I pull out my journal to write on its last page as I sit there among friends, at once alone.  The end of another flimsy book of checklists, new words, recipes, directions, personal musings.  


I am in paradise.  I sit in wonder for a moment, breathe, then turn to the blank page in front of me.


I try to thank God for all the beauty of His creation, for all the sweet people He's given me, for the means to adventure through a foreign land by bus, but I stop short as I realize that my words are just...words.  My heart is far from Him.  I am totally empty.


How is this fair?
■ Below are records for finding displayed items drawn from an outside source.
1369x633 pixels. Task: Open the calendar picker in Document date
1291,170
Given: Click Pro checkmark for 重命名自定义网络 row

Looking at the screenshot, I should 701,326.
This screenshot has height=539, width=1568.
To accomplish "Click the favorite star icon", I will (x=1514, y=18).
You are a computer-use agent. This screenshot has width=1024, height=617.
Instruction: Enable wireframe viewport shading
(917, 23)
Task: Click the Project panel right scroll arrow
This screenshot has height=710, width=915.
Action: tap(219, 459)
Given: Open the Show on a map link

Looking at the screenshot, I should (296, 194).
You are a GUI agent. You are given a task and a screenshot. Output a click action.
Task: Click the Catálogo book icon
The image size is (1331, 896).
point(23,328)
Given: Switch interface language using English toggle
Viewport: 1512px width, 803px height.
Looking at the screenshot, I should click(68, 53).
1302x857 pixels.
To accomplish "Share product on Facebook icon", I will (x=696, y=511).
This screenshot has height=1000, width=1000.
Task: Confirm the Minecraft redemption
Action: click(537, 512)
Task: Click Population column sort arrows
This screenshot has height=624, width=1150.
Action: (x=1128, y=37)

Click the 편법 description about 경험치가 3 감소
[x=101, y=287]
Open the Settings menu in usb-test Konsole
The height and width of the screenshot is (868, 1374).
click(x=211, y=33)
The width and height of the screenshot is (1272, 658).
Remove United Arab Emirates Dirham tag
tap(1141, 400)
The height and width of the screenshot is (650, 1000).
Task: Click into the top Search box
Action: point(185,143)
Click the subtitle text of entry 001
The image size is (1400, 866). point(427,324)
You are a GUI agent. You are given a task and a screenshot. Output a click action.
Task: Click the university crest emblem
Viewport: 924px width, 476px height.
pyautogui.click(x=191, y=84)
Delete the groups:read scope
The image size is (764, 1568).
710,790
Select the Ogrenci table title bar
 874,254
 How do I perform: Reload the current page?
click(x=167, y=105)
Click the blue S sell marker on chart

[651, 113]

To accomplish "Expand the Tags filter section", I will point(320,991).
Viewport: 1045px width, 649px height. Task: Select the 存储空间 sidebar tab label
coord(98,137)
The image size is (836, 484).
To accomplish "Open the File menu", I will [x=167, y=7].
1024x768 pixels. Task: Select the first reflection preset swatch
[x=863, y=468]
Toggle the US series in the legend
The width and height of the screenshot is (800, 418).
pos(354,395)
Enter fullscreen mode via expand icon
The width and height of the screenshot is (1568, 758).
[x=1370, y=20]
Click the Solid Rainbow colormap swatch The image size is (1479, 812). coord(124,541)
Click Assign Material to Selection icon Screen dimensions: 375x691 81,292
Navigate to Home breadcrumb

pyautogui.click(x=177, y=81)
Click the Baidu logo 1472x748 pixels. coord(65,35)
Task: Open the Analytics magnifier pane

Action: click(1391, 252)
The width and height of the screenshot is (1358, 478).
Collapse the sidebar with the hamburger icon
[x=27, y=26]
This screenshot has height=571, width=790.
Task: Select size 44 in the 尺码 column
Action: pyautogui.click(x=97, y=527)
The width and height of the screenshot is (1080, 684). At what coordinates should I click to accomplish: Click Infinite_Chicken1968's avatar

A lump forms in my throat as I consider how ridiculous my misery is.  I should be able to enjoy life, right?  ...RIGHT?!  Why is my soul downcast within me?  I give myself a pep talk, telling myself I just have PMS and am being selfish and need to pull myself together.  This should be one of the greatest times of my life.  But I just want to go home.  I just want to know joy again.


I say His name out loud once all the others have gone up to bed.  "Yahweh."  It floats from my lips to the sky, and I feel nothing.  Where are you, Lord?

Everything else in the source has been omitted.